Tan es así que no se me ocurrió sumarme a una de las movilizaciones en pugna, lo cual sorprendió a mi álter ego que sabía que cuando lo de Bucaram salí a las calles. Que aquellas leyes apuntan a la redistribución de la riqueza en un país de inequidades monstruosas, me resulta claro, aunque el tufo estatizador que tienen me desconcierta. Que en la práctica pueden tener efectos contraproducentes en la economía del país, está por verse, aunque razones no faltan.
Me ha caído muy bien el paréntesis de serenidad que nos significará la visita del papa Francisco, aunque a decir verdad en parte mi decisión ya está tomada. Con los protagonistas del desastre económico, social y moral de nuestro país, hasta finales del siglo pasado, que hoy se presentan como ángeles de la guarda de nuestro futuro, yo con esos angelitos ni al cielo. Razones no me faltan.

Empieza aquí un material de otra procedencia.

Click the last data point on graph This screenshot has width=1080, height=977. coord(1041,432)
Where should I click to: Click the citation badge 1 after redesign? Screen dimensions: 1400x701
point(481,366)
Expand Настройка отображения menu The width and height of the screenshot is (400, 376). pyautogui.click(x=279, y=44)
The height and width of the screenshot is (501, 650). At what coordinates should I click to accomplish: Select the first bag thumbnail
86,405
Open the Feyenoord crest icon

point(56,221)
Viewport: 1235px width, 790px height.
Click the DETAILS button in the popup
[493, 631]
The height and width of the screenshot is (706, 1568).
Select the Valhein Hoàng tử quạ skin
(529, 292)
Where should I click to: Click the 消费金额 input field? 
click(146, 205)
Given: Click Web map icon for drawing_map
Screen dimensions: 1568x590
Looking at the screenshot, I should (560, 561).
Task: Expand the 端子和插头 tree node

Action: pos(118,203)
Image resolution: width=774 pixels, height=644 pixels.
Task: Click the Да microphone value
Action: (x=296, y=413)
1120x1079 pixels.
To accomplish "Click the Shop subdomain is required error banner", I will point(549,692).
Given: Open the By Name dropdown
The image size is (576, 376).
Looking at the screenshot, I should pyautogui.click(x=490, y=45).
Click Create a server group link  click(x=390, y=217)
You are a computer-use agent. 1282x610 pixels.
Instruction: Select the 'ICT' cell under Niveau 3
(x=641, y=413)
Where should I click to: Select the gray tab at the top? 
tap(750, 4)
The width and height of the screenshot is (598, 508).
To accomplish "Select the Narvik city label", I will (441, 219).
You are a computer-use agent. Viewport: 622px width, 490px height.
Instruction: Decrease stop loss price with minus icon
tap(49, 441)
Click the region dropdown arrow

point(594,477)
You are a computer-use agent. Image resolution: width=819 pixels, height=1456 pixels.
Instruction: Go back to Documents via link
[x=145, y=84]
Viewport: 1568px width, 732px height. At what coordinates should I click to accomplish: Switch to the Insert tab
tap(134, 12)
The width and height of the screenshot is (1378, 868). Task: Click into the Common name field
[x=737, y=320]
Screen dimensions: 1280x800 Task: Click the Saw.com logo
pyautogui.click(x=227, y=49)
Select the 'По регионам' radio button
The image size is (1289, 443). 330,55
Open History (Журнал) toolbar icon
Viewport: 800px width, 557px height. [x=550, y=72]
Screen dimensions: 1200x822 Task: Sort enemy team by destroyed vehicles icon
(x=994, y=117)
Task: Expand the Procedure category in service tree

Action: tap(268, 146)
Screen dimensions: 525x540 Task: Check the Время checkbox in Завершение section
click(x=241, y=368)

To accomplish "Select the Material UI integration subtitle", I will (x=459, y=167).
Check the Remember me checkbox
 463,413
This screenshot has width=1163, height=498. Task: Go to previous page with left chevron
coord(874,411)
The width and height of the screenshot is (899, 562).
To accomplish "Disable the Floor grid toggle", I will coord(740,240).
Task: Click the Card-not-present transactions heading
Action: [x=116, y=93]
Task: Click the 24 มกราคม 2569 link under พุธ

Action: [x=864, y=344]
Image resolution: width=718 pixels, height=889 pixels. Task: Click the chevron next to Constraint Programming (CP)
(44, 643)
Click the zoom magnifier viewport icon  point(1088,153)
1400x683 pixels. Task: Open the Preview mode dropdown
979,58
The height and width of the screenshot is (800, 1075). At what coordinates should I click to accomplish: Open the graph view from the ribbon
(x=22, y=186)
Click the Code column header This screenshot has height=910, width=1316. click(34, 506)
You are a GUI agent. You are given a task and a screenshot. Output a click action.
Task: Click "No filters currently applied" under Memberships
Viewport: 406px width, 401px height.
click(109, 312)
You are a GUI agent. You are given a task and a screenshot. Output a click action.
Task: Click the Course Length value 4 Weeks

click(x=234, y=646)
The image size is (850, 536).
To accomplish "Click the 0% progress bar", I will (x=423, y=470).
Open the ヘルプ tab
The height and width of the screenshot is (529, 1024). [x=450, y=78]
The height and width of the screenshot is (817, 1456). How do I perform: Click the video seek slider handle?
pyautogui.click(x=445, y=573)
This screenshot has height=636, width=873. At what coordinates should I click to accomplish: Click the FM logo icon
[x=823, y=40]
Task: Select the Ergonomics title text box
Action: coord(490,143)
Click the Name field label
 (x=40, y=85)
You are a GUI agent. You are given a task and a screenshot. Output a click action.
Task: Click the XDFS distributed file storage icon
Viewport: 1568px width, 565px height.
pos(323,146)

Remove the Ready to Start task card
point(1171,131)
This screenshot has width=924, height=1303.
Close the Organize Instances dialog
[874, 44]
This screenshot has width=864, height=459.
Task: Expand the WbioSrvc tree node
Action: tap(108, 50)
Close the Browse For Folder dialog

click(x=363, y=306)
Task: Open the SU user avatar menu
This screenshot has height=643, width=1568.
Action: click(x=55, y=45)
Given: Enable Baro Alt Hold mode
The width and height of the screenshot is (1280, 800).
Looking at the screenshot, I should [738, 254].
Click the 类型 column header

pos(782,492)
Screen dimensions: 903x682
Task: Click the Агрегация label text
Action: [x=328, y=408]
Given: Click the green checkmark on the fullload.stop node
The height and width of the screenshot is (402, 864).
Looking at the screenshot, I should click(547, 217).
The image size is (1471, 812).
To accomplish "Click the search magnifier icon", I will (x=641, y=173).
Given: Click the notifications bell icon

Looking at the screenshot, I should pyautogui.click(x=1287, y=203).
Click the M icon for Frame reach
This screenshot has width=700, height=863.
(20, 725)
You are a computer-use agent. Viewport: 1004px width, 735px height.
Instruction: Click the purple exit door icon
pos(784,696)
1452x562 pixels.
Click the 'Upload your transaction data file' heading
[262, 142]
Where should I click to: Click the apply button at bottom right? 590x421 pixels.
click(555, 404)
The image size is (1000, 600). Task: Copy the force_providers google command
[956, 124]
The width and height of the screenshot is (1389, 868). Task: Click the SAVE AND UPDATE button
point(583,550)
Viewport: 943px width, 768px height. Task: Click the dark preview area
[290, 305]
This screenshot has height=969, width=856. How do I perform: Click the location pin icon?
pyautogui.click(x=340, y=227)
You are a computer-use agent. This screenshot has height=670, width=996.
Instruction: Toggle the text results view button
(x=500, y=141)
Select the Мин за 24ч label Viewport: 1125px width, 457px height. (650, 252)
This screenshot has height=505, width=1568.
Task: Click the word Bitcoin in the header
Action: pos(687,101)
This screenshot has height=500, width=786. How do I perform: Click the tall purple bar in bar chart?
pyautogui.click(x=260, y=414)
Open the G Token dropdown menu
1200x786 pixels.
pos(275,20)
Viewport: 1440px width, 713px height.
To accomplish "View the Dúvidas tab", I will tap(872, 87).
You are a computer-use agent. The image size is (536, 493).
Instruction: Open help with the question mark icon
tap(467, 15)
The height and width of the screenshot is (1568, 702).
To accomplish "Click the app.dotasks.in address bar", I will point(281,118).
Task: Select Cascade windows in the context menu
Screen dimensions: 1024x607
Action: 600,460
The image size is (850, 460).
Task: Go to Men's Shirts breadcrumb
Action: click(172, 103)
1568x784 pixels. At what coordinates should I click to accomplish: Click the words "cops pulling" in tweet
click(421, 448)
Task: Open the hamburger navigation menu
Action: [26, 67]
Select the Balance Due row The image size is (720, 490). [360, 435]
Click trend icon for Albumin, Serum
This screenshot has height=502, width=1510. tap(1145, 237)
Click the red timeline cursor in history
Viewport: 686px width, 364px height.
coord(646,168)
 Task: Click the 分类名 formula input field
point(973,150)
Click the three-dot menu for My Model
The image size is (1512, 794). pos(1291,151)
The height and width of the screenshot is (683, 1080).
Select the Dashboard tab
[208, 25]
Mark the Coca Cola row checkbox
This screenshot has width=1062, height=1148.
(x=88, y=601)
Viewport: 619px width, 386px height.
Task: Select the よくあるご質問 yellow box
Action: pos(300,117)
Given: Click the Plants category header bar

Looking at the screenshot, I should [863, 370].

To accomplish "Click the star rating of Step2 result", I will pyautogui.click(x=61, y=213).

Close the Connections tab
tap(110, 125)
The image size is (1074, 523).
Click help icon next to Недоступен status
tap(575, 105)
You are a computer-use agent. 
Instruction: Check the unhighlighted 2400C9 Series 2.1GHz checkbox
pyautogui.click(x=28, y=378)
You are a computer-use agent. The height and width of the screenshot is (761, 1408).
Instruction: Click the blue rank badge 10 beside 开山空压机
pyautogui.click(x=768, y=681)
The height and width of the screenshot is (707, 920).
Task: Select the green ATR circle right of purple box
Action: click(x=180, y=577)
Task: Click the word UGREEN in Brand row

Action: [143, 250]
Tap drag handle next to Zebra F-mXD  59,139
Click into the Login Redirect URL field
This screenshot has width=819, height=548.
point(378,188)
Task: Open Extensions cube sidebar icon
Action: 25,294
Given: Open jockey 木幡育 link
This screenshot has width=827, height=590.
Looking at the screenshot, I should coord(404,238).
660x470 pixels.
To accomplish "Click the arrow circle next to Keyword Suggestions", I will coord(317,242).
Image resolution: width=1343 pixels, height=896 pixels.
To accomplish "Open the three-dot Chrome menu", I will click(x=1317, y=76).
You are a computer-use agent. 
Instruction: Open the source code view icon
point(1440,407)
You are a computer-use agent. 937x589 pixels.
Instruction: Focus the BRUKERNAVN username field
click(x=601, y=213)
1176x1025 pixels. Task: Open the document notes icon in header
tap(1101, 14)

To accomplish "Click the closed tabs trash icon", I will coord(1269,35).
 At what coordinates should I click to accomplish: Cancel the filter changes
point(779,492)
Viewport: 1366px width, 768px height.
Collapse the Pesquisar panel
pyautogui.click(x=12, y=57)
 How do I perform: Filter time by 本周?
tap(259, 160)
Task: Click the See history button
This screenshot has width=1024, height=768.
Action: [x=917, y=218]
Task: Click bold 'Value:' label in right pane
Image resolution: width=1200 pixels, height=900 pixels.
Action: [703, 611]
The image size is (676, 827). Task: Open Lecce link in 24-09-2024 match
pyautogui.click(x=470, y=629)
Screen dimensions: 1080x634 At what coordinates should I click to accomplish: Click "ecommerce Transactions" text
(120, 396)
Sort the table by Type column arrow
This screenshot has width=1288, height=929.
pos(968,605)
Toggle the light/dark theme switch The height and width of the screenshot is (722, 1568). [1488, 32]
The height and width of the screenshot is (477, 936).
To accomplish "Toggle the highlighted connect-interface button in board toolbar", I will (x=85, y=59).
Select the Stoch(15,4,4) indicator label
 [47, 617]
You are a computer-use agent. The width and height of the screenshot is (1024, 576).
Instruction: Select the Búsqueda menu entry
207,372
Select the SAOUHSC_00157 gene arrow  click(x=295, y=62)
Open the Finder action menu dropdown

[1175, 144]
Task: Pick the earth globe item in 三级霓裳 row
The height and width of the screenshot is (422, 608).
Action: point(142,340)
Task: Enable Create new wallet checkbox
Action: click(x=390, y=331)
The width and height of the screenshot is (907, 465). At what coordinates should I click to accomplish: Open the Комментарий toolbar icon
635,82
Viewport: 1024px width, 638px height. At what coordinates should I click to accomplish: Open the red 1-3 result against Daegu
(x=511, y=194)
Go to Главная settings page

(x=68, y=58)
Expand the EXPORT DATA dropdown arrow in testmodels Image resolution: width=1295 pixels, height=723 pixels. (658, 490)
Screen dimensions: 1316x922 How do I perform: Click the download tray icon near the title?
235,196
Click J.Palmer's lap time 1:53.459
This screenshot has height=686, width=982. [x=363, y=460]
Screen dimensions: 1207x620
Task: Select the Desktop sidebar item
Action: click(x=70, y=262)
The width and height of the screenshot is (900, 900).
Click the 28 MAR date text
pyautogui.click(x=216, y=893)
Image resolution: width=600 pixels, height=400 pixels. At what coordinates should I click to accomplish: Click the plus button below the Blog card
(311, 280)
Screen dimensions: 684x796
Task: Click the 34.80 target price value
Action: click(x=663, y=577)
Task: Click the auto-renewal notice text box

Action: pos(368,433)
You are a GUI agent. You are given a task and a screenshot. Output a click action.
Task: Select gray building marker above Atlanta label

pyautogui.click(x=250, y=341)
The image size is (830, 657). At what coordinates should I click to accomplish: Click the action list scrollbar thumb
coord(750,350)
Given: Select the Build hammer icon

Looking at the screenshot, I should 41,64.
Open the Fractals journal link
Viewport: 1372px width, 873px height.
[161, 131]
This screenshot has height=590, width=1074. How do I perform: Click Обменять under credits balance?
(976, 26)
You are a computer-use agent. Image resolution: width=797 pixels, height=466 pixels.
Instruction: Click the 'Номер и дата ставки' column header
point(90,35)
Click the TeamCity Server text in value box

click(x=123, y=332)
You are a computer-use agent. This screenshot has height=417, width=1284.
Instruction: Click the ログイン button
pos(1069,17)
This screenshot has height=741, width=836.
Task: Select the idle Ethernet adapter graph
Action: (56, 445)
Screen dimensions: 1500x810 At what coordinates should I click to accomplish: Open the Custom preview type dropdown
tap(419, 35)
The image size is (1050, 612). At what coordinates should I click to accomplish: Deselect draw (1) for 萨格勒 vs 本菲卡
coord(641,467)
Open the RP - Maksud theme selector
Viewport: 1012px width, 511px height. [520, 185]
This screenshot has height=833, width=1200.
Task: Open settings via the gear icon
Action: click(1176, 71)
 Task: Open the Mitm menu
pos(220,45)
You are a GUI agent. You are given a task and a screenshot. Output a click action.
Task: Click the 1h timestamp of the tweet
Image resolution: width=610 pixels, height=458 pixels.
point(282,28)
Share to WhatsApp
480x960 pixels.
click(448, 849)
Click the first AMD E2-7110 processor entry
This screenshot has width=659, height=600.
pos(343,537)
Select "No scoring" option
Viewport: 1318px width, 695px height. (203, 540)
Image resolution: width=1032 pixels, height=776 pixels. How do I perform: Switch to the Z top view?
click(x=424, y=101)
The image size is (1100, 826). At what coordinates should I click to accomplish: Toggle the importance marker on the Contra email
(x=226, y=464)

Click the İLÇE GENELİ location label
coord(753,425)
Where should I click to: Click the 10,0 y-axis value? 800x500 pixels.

Deben ser muy pocas las fortunas familiares tradicionales que quedan. Contados los casos en los que la riqueza de hoy es producto de tres o más generaciones que se sacaron el aire trabajando. Los continuadores de quienes sudaron la gota gruesa, esos hijos de papá dispendiosos y ociosos, cuando no tahúres que en el juego de la pinta perdieron haciendas inmensas. Otros pasaron a vivir en París, con apenas el trabajo que les suponía enviar a los administradores de sus propiedades ese famoso telegrama: “Venda vaca, mande plata”. Los descendientes de madame ‘Tití’ y monsieur ‘Cacá’, personajes andinos del ‘burlesque’ parisino, desaparecieron.

En la Costa con ‘Los señores del cacao’, novelita histórica, sucedió lo mismo. Es la historia de la propiedad familiar agraria desde la Colonia hasta bien entrado el siglo pasado.
A partir de entonces, más en la Costa que en la Sierra, comenzaron a amasarse fortunas descomunales cuando el poder económico y el político cayó en las mismas manos y hasta se llegó a contar con un banco privado que imprimía billetes sin respaldo ni control alguno. El tráfico de influencias llevado a los extremos.

Deudas al Banco de Fomento o cientos de millones en impuestos no pagados a la espera de condonaciones desde las alturas del poder. Pagos al Estado o a los municipios en bienes que no llegaban a la décima parte de la deuda. Los dos atracos bancarios, de miles de millones de dólares; el más conspicuo de los banqueros corruptos respaldado públicamente por quien se creía dueño del país.

Las víctimas: millones de campesinos, artesanos, gente del pueblo, engrosando los guasmos de miseria en las ciudades o huyendo despavoridos hacia otros lares.

Un negocio redondo comprar en nada terrenos baldíos por los que con influencias pasaría una carretera.